**What you should do**.
Exact repetition of the whole listing is what this exercise asks for.

━━ Data

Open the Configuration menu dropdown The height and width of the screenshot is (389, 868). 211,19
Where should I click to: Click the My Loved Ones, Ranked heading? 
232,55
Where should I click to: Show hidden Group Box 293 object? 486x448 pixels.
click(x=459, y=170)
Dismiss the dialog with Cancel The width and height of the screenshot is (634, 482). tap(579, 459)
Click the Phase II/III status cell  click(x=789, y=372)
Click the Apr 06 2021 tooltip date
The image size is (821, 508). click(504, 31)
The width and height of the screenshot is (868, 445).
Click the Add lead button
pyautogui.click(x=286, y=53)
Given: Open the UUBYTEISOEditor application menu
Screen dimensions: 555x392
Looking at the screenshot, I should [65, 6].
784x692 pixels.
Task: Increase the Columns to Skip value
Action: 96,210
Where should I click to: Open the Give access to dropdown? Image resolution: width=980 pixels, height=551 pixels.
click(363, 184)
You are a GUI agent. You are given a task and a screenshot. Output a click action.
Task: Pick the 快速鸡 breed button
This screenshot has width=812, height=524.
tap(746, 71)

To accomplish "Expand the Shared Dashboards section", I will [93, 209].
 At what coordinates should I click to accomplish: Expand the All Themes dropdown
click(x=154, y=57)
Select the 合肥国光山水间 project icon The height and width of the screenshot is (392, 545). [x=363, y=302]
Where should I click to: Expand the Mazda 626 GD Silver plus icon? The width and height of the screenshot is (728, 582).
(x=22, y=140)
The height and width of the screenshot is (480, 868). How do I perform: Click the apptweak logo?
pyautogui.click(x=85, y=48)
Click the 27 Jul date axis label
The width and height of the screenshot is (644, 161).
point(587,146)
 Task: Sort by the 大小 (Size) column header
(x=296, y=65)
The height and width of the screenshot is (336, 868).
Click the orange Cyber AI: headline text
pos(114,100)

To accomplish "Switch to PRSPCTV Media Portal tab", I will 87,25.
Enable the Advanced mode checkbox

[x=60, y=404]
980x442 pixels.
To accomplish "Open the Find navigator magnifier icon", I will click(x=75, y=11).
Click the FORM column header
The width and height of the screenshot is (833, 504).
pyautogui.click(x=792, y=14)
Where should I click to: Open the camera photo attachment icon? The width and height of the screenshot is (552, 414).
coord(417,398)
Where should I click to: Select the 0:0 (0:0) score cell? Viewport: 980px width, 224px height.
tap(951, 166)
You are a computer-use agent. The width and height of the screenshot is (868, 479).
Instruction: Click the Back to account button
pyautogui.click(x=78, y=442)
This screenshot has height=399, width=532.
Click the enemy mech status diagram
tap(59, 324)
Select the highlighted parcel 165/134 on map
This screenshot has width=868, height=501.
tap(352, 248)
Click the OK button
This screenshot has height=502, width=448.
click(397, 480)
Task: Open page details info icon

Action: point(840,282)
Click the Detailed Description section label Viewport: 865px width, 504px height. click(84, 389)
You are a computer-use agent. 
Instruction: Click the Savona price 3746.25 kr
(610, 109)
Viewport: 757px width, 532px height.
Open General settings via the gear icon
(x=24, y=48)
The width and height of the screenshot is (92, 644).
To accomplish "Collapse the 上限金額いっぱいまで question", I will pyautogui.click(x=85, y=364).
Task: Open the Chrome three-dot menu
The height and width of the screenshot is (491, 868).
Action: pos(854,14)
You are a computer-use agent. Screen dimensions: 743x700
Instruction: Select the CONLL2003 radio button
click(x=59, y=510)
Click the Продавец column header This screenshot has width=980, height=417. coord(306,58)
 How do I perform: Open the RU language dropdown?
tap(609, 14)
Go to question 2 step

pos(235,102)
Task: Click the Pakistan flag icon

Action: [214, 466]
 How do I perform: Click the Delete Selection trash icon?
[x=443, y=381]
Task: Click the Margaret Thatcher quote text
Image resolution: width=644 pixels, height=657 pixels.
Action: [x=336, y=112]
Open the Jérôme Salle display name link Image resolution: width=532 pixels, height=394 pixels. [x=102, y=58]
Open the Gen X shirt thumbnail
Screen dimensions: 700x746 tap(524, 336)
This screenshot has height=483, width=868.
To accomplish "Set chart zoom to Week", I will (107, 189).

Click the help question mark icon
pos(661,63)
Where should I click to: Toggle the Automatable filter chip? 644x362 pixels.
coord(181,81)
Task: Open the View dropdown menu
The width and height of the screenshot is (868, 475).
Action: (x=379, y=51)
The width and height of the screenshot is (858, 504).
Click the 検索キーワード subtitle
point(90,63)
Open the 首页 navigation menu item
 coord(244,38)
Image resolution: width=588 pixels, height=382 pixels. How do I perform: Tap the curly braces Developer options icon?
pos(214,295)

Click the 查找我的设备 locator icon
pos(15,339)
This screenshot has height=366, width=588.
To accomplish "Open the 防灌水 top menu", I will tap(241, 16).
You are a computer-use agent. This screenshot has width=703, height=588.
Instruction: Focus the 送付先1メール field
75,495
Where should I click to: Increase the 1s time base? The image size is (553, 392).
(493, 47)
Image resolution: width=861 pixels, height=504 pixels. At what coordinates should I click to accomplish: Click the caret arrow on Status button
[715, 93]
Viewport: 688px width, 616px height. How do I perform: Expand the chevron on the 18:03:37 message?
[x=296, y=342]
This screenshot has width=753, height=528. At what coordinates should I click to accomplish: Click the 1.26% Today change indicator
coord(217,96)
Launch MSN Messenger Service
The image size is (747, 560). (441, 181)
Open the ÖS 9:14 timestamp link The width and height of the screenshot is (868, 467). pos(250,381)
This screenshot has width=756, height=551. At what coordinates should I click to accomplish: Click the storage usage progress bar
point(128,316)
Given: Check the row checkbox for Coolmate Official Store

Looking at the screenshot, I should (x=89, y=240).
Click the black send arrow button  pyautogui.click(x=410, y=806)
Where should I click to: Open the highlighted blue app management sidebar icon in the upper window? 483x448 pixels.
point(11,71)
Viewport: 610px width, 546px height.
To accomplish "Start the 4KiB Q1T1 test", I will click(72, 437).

━━━━

**Written solution**.
Open the Configuration menu dropdown The height and width of the screenshot is (389, 868). 211,19
Where should I click to: Click the My Loved Ones, Ranked heading? 
232,55
Where should I click to: Show hidden Group Box 293 object? 486x448 pixels.
click(x=459, y=170)
Dismiss the dialog with Cancel The width and height of the screenshot is (634, 482). tap(579, 459)
Click the Phase II/III status cell  click(x=789, y=372)
Click the Apr 06 2021 tooltip date
The image size is (821, 508). click(504, 31)
The width and height of the screenshot is (868, 445).
Click the Add lead button
pyautogui.click(x=286, y=53)
Given: Open the UUBYTEISOEditor application menu
Screen dimensions: 555x392
Looking at the screenshot, I should [65, 6].
784x692 pixels.
Task: Increase the Columns to Skip value
Action: 96,210
Where should I click to: Open the Give access to dropdown? Image resolution: width=980 pixels, height=551 pixels.
click(363, 184)
You are a GUI agent. You are given a task and a screenshot. Output a click action.
Task: Pick the 快速鸡 breed button
This screenshot has width=812, height=524.
tap(746, 71)

To accomplish "Expand the Shared Dashboards section", I will [93, 209].
 At what coordinates should I click to accomplish: Expand the All Themes dropdown
click(x=154, y=57)
Select the 合肥国光山水间 project icon The height and width of the screenshot is (392, 545). [x=363, y=302]
Where should I click to: Expand the Mazda 626 GD Silver plus icon? The width and height of the screenshot is (728, 582).
(x=22, y=140)
The height and width of the screenshot is (480, 868). How do I perform: Click the apptweak logo?
pyautogui.click(x=85, y=48)
Click the 27 Jul date axis label
The width and height of the screenshot is (644, 161).
point(587,146)
 Task: Sort by the 大小 (Size) column header
(x=296, y=65)
The height and width of the screenshot is (336, 868).
Click the orange Cyber AI: headline text
pos(114,100)

To accomplish "Switch to PRSPCTV Media Portal tab", I will 87,25.
Enable the Advanced mode checkbox

[x=60, y=404]
980x442 pixels.
To accomplish "Open the Find navigator magnifier icon", I will click(x=75, y=11).
Click the FORM column header
The width and height of the screenshot is (833, 504).
pyautogui.click(x=792, y=14)
Where should I click to: Open the camera photo attachment icon? The width and height of the screenshot is (552, 414).
coord(417,398)
Where should I click to: Select the 0:0 (0:0) score cell? Viewport: 980px width, 224px height.
tap(951, 166)
You are a computer-use agent. The width and height of the screenshot is (868, 479).
Instruction: Click the Back to account button
pyautogui.click(x=78, y=442)
This screenshot has height=399, width=532.
Click the enemy mech status diagram
tap(59, 324)
Select the highlighted parcel 165/134 on map
This screenshot has width=868, height=501.
tap(352, 248)
Click the OK button
This screenshot has height=502, width=448.
click(397, 480)
Task: Open page details info icon

Action: point(840,282)
Click the Detailed Description section label Viewport: 865px width, 504px height. click(84, 389)
You are a computer-use agent. 
Instruction: Click the Savona price 3746.25 kr
(610, 109)
Viewport: 757px width, 532px height.
Open General settings via the gear icon
(x=24, y=48)
The width and height of the screenshot is (92, 644).
To accomplish "Collapse the 上限金額いっぱいまで question", I will pyautogui.click(x=85, y=364).
Task: Open the Chrome three-dot menu
The height and width of the screenshot is (491, 868).
Action: pos(854,14)
You are a computer-use agent. Screen dimensions: 743x700
Instruction: Select the CONLL2003 radio button
click(x=59, y=510)
Click the Продавец column header This screenshot has width=980, height=417. coord(306,58)
 How do I perform: Open the RU language dropdown?
tap(609, 14)
Go to question 2 step

pos(235,102)
Task: Click the Pakistan flag icon

Action: [214, 466]
 How do I perform: Click the Delete Selection trash icon?
[x=443, y=381]
Task: Click the Margaret Thatcher quote text
Image resolution: width=644 pixels, height=657 pixels.
Action: [x=336, y=112]
Open the Jérôme Salle display name link Image resolution: width=532 pixels, height=394 pixels. [x=102, y=58]
Open the Gen X shirt thumbnail
Screen dimensions: 700x746 tap(524, 336)
This screenshot has height=483, width=868.
To accomplish "Set chart zoom to Week", I will (107, 189).

Click the help question mark icon
pos(661,63)
Where should I click to: Toggle the Automatable filter chip? 644x362 pixels.
coord(181,81)
Task: Open the View dropdown menu
The width and height of the screenshot is (868, 475).
Action: (x=379, y=51)
The width and height of the screenshot is (858, 504).
Click the 検索キーワード subtitle
point(90,63)
Open the 首页 navigation menu item
 coord(244,38)
Image resolution: width=588 pixels, height=382 pixels. How do I perform: Tap the curly braces Developer options icon?
pos(214,295)

Click the 查找我的设备 locator icon
pos(15,339)
This screenshot has height=366, width=588.
To accomplish "Open the 防灌水 top menu", I will tap(241, 16).
You are a computer-use agent. This screenshot has width=703, height=588.
Instruction: Focus the 送付先1メール field
75,495
Where should I click to: Increase the 1s time base? The image size is (553, 392).
(493, 47)
Image resolution: width=861 pixels, height=504 pixels. At what coordinates should I click to accomplish: Click the caret arrow on Status button
[715, 93]
Viewport: 688px width, 616px height. How do I perform: Expand the chevron on the 18:03:37 message?
[x=296, y=342]
This screenshot has width=753, height=528. At what coordinates should I click to accomplish: Click the 1.26% Today change indicator
coord(217,96)
Launch MSN Messenger Service
The image size is (747, 560). (441, 181)
Open the ÖS 9:14 timestamp link The width and height of the screenshot is (868, 467). pos(250,381)
This screenshot has width=756, height=551. At what coordinates should I click to accomplish: Click the storage usage progress bar
point(128,316)
Given: Check the row checkbox for Coolmate Official Store

Looking at the screenshot, I should (x=89, y=240).
Click the black send arrow button  pyautogui.click(x=410, y=806)
Where should I click to: Open the highlighted blue app management sidebar icon in the upper window? 483x448 pixels.
point(11,71)
Viewport: 610px width, 546px height.
To accomplish "Start the 4KiB Q1T1 test", I will click(72, 437).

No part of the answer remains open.